La société civile débat de la dégradation des droits humains

La société civile débat de la dégradation des droits humains

La dégradation des droits de l’homme est débattue lors de la quinzaine de la citoyenneté, qui se déroule, à São Tomé et Príncipe, jusqu’à ce vendredi 26, sous la direction de la Fédération des organisations non gouvernementales (FONG-STP)

La situation préoccupe les Nations Unies depuis les événements du 25 novembre 2022, au cours desquels quatre citoyens ont été torturés et tués par des militaires, à la suite d’une prétendue tentative de coup d’État.

« Ce qui s’est passé le 25 novembre 2022 a réveillé la société sur ce problème qui montrait auparavant des signes de dégradation, mais qui était encore tolérable », a déclaré Arminda Rodrigues, de la FONG-STP.

Face à la dégradation des indicateurs de défense des droits des citoyens, le Premier ministre, Patrice Trovoada, et le ministre de la Justice et des Droits de l’Homme, Ilza Amado Vaz, étaient, il y a un peu plus d’une semaine, au siège de l’ONU à New York, pour s’adresser les questions de droits de l’homme et de sécurité à São Tomé et Príncipe.

« Nous parlons du coût de la prévention et du remplacement face aux signes de dégradation », a déclaré Trovoada, soulignant que l’ONU veut aider le pays à maintenir son statut de bon exemple en matière de défense de la démocratie et des droits de l’homme en Afrique.
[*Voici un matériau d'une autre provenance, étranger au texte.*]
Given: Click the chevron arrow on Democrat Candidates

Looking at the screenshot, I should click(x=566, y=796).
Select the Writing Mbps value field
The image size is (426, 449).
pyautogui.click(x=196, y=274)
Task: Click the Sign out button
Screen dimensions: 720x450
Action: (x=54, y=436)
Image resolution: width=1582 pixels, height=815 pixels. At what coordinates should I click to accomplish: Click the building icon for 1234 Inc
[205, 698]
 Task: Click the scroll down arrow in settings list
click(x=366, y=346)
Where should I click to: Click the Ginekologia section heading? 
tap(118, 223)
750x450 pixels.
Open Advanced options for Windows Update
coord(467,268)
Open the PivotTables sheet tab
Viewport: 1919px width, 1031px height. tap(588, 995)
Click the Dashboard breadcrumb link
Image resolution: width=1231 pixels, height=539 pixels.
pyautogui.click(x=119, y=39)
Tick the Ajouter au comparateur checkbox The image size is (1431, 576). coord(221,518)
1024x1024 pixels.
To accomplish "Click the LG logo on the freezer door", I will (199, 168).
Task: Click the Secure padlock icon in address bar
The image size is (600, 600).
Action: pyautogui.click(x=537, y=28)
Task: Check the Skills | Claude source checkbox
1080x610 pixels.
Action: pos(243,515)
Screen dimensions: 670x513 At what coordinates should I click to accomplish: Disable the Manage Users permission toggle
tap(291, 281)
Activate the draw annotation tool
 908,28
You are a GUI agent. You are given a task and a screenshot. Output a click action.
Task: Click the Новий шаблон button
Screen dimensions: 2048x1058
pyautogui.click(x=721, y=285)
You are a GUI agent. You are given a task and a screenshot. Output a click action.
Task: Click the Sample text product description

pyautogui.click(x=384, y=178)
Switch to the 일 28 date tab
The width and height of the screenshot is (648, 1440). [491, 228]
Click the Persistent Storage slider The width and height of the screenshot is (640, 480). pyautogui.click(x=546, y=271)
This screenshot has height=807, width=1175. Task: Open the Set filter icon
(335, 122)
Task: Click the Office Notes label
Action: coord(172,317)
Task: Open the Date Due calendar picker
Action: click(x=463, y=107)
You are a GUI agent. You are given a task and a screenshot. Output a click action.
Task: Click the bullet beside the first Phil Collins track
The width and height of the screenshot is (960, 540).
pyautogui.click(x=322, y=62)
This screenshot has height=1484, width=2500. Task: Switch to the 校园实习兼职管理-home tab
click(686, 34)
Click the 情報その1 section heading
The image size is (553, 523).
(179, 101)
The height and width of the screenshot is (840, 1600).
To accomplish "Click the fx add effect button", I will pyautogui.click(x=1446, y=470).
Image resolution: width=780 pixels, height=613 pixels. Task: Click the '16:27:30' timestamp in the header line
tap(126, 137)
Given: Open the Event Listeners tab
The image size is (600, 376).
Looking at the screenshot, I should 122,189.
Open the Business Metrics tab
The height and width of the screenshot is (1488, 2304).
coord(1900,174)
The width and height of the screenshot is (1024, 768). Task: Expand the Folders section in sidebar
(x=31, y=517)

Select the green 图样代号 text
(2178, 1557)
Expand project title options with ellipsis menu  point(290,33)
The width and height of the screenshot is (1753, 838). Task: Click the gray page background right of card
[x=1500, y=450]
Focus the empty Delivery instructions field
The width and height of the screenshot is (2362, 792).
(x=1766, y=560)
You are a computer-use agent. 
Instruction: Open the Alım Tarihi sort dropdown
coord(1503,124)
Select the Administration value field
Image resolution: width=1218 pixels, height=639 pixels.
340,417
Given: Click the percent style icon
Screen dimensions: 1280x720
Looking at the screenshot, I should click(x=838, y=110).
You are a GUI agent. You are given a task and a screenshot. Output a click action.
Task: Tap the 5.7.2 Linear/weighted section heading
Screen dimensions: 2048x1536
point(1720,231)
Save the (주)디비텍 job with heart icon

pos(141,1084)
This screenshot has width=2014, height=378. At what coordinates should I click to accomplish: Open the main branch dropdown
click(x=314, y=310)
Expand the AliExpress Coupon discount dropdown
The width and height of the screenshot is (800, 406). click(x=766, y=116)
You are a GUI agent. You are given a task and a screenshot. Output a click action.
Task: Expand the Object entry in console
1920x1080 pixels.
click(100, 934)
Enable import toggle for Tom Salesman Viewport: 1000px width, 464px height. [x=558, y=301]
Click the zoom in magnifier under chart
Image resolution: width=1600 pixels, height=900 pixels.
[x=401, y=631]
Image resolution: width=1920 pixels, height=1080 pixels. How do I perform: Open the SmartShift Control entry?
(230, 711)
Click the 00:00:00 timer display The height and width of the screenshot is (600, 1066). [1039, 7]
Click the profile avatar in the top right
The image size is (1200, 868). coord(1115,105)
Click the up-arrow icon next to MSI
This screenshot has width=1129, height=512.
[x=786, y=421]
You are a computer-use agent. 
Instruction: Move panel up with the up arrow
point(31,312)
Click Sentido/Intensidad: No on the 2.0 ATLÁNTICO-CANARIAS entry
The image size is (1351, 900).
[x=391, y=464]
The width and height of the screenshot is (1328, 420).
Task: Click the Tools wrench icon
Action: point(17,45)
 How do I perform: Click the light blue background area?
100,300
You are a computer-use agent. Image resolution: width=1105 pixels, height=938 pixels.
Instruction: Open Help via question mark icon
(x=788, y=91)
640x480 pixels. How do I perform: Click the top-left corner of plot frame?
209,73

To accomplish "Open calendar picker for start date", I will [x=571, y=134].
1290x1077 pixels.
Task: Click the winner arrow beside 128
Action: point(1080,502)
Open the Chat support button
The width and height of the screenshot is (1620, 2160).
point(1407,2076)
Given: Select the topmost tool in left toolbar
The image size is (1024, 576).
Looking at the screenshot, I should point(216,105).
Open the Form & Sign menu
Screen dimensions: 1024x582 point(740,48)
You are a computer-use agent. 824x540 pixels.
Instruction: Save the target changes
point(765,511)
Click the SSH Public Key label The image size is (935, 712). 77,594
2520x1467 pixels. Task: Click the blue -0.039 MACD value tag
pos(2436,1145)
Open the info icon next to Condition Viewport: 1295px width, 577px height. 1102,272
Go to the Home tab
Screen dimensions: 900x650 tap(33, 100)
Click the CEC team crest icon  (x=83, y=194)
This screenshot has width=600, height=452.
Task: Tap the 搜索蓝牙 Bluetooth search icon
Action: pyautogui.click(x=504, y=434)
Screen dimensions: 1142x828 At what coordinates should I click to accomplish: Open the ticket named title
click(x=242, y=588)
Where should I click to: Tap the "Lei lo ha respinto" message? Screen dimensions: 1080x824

Après les événements du 25 novembre, São Tomé et Príncipe a enregistré un nouveau cas de violations des droits de l’homme en décembre de l’année dernière, ce qui a choqué le pays. Une femme de 57 ans a été torturée à mort, semble-t-il par des pompiers, accusée de pratique de la sorcellerie.

Les organisations non gouvernementales et les familles des victimes déplorent l’impunité des cas enregistrés dans le pays.